Work instructions – Transcribe the lines exactly, beginning with the one that contains "Screen dimensions: 1538x466" and ending with the final line of the records. Do not transcribe pictures.

##### Records shown #####

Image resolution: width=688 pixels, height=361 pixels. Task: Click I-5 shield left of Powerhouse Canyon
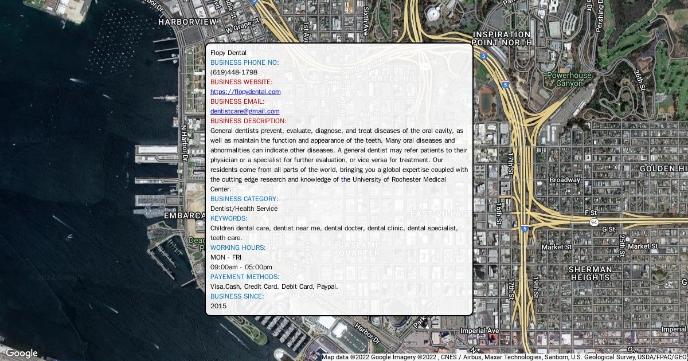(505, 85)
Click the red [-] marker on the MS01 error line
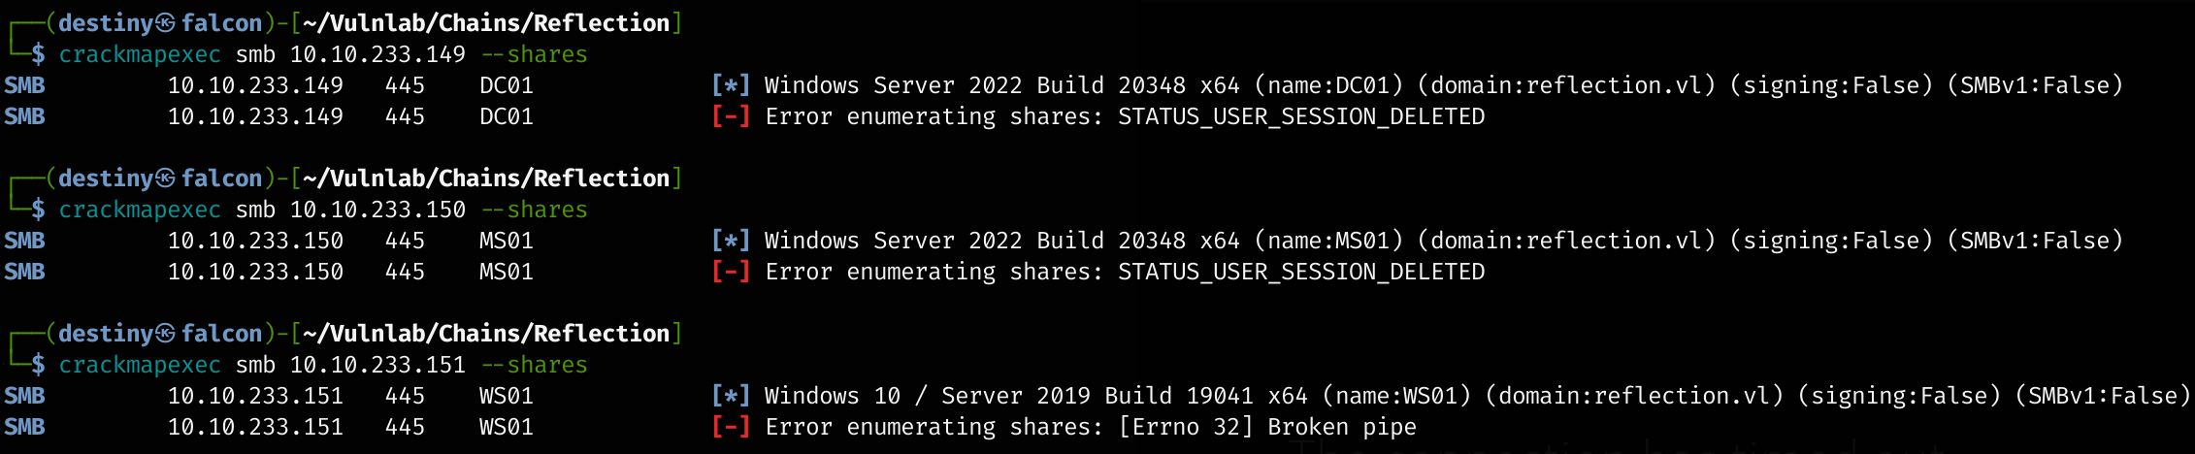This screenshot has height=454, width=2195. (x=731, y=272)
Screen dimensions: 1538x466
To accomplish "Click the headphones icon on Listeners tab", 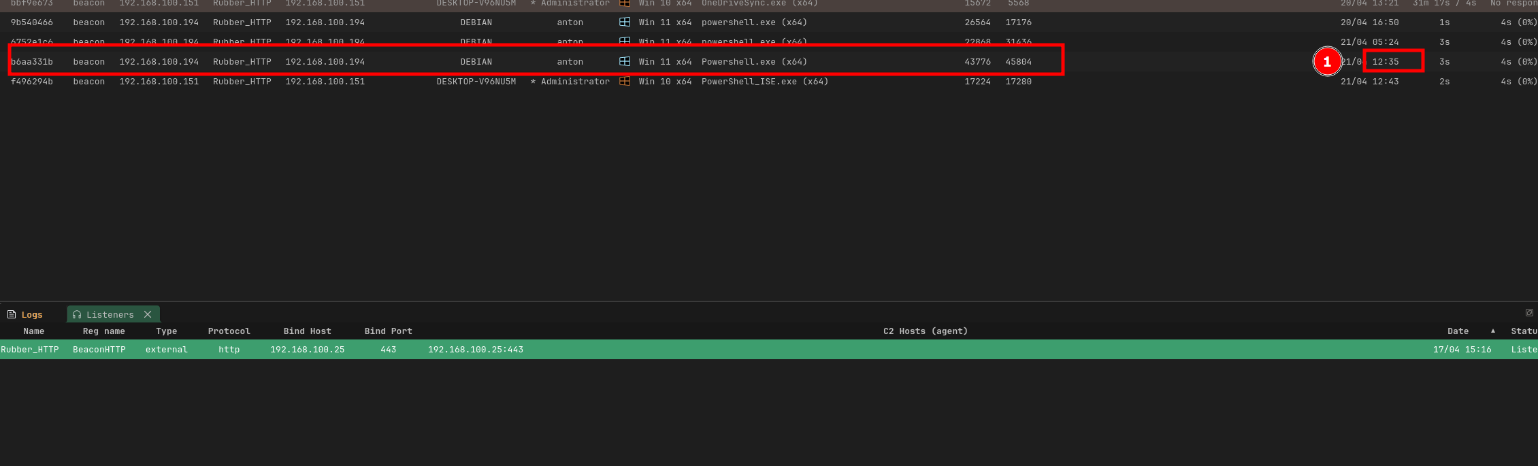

#####

Solution –
Screen dimensions: 1538x466
To accomplish "Click the headphones icon on Listeners tab", 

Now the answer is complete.